Records for finding displayed items:
## begin
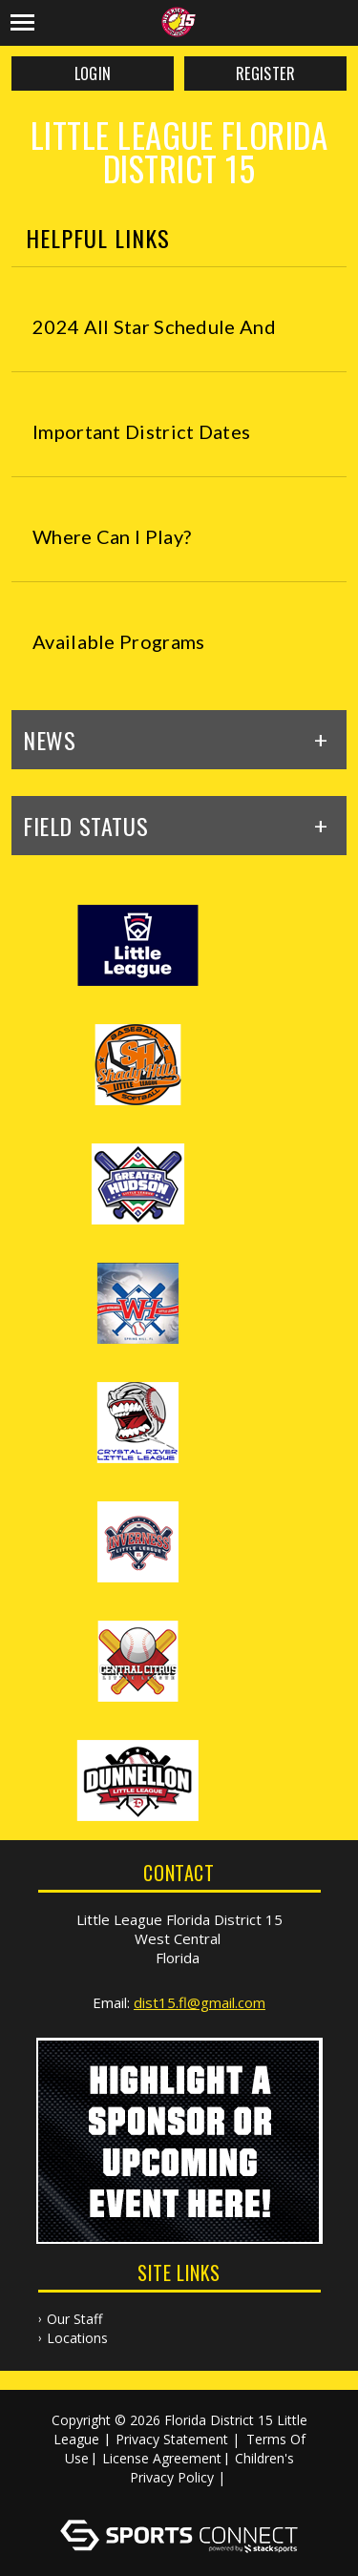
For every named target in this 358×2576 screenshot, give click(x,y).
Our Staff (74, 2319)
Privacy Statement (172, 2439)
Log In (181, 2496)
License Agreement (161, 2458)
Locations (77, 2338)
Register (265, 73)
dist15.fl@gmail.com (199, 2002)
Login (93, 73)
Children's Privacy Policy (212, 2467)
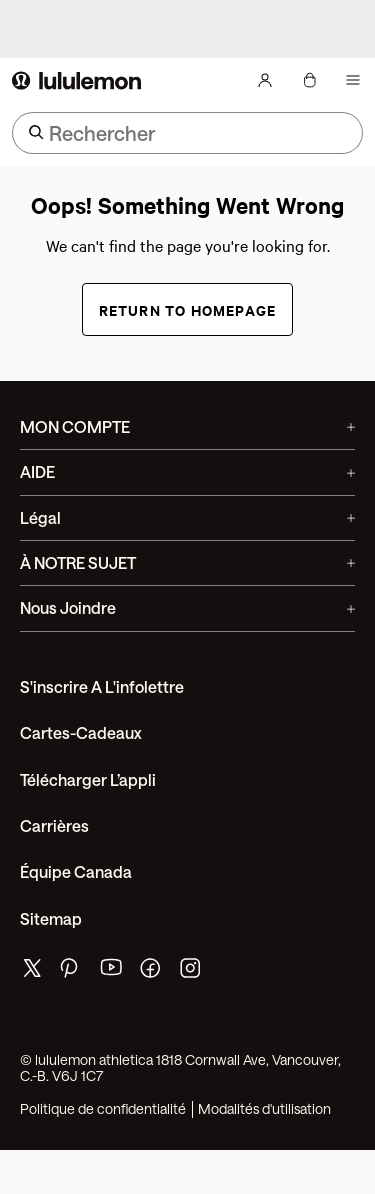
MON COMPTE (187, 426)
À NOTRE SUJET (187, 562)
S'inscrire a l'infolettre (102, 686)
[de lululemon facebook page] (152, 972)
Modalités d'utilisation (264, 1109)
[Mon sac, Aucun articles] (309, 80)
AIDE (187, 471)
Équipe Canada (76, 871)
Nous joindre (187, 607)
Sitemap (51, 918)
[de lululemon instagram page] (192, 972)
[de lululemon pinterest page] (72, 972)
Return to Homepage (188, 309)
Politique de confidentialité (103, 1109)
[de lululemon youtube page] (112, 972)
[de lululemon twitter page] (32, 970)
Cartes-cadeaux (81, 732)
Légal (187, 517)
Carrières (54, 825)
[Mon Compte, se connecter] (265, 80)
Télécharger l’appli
## end
• Requirements
Rewrite all the items above, replacing "Sitemap" with "Site Map" and leaving everything else as it is. Omit the pictures from your answer.

• The response
For every named target in this 358×2576 screenshot, give click(x,y).
Our Staff (74, 2319)
Privacy Statement (172, 2439)
Log In (181, 2496)
License Agreement (161, 2458)
Locations (77, 2338)
Register (265, 73)
dist15.fl@gmail.com (199, 2002)
Login (93, 73)
Children's Privacy Policy (212, 2467)
MON COMPTE (187, 426)
À NOTRE SUJET (187, 562)
S'inscrire a l'infolettre (102, 686)
[de lululemon facebook page] (152, 972)
Modalités d'utilisation (264, 1109)
[Mon sac, Aucun articles] (309, 80)
AIDE (187, 471)
Équipe Canada (76, 871)
Nous joindre (187, 607)
Site Map (51, 918)
[de lululemon instagram page] (192, 972)
[de lululemon pinterest page] (72, 972)
Return to Homepage (188, 309)
Politique de confidentialité (103, 1109)
[de lululemon youtube page] (112, 972)
[de lululemon twitter page] (32, 970)
Cartes-cadeaux (81, 732)
Légal (187, 517)
Carrières (54, 825)
[Mon Compte, se connecter] (265, 80)
Télécharger l’appli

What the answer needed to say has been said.